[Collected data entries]
==================================================
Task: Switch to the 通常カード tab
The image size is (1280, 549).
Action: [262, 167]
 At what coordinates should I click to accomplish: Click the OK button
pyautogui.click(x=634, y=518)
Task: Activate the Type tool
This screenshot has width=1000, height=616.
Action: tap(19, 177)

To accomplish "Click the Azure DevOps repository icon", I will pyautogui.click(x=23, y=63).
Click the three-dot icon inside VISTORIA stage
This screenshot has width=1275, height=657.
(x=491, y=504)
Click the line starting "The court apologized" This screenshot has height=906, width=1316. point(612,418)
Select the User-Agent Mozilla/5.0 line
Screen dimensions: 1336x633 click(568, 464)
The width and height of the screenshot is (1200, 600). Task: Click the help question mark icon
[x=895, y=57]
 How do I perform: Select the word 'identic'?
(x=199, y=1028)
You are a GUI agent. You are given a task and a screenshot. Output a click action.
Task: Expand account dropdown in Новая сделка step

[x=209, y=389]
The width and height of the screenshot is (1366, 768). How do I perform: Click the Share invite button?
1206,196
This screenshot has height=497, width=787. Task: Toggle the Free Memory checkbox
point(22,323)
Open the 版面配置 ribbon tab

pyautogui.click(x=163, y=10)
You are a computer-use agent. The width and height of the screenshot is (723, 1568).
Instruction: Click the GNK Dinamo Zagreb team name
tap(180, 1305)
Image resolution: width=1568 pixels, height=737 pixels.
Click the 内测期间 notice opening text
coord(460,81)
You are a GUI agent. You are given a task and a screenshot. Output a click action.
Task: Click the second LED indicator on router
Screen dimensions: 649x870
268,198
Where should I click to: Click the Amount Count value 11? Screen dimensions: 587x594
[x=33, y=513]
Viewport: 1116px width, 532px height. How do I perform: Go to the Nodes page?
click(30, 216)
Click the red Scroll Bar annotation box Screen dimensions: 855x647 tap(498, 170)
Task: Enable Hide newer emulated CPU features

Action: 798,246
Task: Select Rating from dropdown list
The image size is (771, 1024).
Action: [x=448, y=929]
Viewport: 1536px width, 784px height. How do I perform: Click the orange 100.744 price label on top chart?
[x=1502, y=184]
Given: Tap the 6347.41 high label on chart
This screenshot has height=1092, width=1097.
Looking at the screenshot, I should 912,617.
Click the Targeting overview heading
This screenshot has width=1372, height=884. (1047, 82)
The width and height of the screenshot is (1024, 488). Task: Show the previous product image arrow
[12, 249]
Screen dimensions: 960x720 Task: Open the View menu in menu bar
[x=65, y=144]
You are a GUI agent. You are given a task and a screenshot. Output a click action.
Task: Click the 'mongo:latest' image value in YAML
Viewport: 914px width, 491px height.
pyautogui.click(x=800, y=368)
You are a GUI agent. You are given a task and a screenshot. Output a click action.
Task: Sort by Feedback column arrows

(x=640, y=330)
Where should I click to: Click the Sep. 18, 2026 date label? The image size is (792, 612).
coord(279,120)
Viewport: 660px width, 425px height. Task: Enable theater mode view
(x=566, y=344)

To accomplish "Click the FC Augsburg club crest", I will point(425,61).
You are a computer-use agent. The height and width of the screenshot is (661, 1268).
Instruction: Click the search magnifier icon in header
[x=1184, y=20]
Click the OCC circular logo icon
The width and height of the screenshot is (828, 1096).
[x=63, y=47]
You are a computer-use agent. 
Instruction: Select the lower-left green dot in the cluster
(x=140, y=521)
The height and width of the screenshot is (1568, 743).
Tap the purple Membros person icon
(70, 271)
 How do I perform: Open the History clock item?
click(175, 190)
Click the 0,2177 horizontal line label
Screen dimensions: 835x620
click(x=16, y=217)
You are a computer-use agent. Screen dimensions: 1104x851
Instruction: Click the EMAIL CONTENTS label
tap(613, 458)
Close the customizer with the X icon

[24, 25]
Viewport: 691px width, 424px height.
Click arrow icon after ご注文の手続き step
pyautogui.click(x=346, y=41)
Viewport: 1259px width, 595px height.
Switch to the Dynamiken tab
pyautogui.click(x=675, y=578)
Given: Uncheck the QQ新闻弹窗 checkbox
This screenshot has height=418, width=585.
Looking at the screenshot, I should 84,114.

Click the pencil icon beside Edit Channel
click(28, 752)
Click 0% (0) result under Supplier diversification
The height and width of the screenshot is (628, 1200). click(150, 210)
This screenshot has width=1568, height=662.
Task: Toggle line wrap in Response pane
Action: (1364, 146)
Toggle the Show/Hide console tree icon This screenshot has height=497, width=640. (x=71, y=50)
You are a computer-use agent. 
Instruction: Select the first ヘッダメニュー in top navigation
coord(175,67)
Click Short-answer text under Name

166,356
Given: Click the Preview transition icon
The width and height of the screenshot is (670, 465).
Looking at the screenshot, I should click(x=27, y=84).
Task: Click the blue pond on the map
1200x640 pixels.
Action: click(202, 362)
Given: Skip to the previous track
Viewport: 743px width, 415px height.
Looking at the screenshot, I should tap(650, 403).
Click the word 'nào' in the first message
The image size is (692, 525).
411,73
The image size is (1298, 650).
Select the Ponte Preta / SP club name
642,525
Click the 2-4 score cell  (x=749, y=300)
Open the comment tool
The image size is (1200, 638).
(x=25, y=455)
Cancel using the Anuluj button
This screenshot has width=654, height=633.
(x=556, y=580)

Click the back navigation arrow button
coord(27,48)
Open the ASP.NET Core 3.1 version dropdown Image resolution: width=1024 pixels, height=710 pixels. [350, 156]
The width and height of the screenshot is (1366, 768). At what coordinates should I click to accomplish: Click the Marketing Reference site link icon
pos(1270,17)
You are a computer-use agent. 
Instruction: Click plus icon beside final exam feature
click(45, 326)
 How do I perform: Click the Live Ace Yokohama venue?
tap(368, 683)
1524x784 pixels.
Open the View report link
==================================================
→ Task:
The records above must be transcribed in full, word for word.

→ Result of this exercise:
Task: Switch to the 通常カード tab
The image size is (1280, 549).
Action: [262, 167]
 At what coordinates should I click to accomplish: Click the OK button
pyautogui.click(x=634, y=518)
Task: Activate the Type tool
This screenshot has width=1000, height=616.
Action: tap(19, 177)

To accomplish "Click the Azure DevOps repository icon", I will pyautogui.click(x=23, y=63).
Click the three-dot icon inside VISTORIA stage
This screenshot has width=1275, height=657.
(x=491, y=504)
Click the line starting "The court apologized" This screenshot has height=906, width=1316. point(612,418)
Select the User-Agent Mozilla/5.0 line
Screen dimensions: 1336x633 click(568, 464)
The width and height of the screenshot is (1200, 600). Task: Click the help question mark icon
[x=895, y=57]
 How do I perform: Select the word 'identic'?
(x=199, y=1028)
You are a GUI agent. You are given a task and a screenshot. Output a click action.
Task: Expand account dropdown in Новая сделка step

[x=209, y=389]
The width and height of the screenshot is (1366, 768). How do I perform: Click the Share invite button?
1206,196
This screenshot has height=497, width=787. Task: Toggle the Free Memory checkbox
point(22,323)
Open the 版面配置 ribbon tab

pyautogui.click(x=163, y=10)
You are a computer-use agent. The width and height of the screenshot is (723, 1568).
Instruction: Click the GNK Dinamo Zagreb team name
tap(180, 1305)
Image resolution: width=1568 pixels, height=737 pixels.
Click the 内测期间 notice opening text
coord(460,81)
You are a GUI agent. You are given a task and a screenshot. Output a click action.
Task: Click the second LED indicator on router
Screen dimensions: 649x870
268,198
Where should I click to: Click the Amount Count value 11? Screen dimensions: 587x594
[x=33, y=513]
Viewport: 1116px width, 532px height. How do I perform: Go to the Nodes page?
click(30, 216)
Click the red Scroll Bar annotation box Screen dimensions: 855x647 tap(498, 170)
Task: Enable Hide newer emulated CPU features

Action: 798,246
Task: Select Rating from dropdown list
The image size is (771, 1024).
Action: [x=448, y=929]
Viewport: 1536px width, 784px height. How do I perform: Click the orange 100.744 price label on top chart?
[x=1502, y=184]
Given: Tap the 6347.41 high label on chart
This screenshot has height=1092, width=1097.
Looking at the screenshot, I should 912,617.
Click the Targeting overview heading
This screenshot has width=1372, height=884. (1047, 82)
The width and height of the screenshot is (1024, 488). Task: Show the previous product image arrow
[12, 249]
Screen dimensions: 960x720 Task: Open the View menu in menu bar
[x=65, y=144]
You are a GUI agent. You are given a task and a screenshot. Output a click action.
Task: Click the 'mongo:latest' image value in YAML
Viewport: 914px width, 491px height.
pyautogui.click(x=800, y=368)
You are a GUI agent. You are given a task and a screenshot. Output a click action.
Task: Sort by Feedback column arrows

(x=640, y=330)
Where should I click to: Click the Sep. 18, 2026 date label? The image size is (792, 612).
coord(279,120)
Viewport: 660px width, 425px height. Task: Enable theater mode view
(x=566, y=344)

To accomplish "Click the FC Augsburg club crest", I will point(425,61).
You are a computer-use agent. The height and width of the screenshot is (661, 1268).
Instruction: Click the search magnifier icon in header
[x=1184, y=20]
Click the OCC circular logo icon
The width and height of the screenshot is (828, 1096).
[x=63, y=47]
You are a computer-use agent. 
Instruction: Select the lower-left green dot in the cluster
(x=140, y=521)
The height and width of the screenshot is (1568, 743).
Tap the purple Membros person icon
(70, 271)
 How do I perform: Open the History clock item?
click(175, 190)
Click the 0,2177 horizontal line label
Screen dimensions: 835x620
click(x=16, y=217)
You are a computer-use agent. Screen dimensions: 1104x851
Instruction: Click the EMAIL CONTENTS label
tap(613, 458)
Close the customizer with the X icon

[24, 25]
Viewport: 691px width, 424px height.
Click arrow icon after ご注文の手続き step
pyautogui.click(x=346, y=41)
Viewport: 1259px width, 595px height.
Switch to the Dynamiken tab
pyautogui.click(x=675, y=578)
Given: Uncheck the QQ新闻弹窗 checkbox
This screenshot has height=418, width=585.
Looking at the screenshot, I should 84,114.

Click the pencil icon beside Edit Channel
click(28, 752)
Click 0% (0) result under Supplier diversification
The height and width of the screenshot is (628, 1200). click(150, 210)
This screenshot has width=1568, height=662.
Task: Toggle line wrap in Response pane
Action: (1364, 146)
Toggle the Show/Hide console tree icon This screenshot has height=497, width=640. (x=71, y=50)
You are a computer-use agent. 
Instruction: Select the first ヘッダメニュー in top navigation
coord(175,67)
Click Short-answer text under Name

166,356
Given: Click the Preview transition icon
The width and height of the screenshot is (670, 465).
Looking at the screenshot, I should click(x=27, y=84).
Task: Click the blue pond on the map
1200x640 pixels.
Action: click(202, 362)
Given: Skip to the previous track
Viewport: 743px width, 415px height.
Looking at the screenshot, I should tap(650, 403).
Click the word 'nào' in the first message
The image size is (692, 525).
411,73
The image size is (1298, 650).
Select the Ponte Preta / SP club name
642,525
Click the 2-4 score cell  (x=749, y=300)
Open the comment tool
The image size is (1200, 638).
(x=25, y=455)
Cancel using the Anuluj button
This screenshot has width=654, height=633.
(x=556, y=580)

Click the back navigation arrow button
coord(27,48)
Open the ASP.NET Core 3.1 version dropdown Image resolution: width=1024 pixels, height=710 pixels. [350, 156]
The width and height of the screenshot is (1366, 768). At what coordinates should I click to accomplish: Click the Marketing Reference site link icon
pos(1270,17)
You are a computer-use agent. 
Instruction: Click plus icon beside final exam feature
click(45, 326)
 How do I perform: Click the Live Ace Yokohama venue?
tap(368, 683)
1524x784 pixels.
Open the View report link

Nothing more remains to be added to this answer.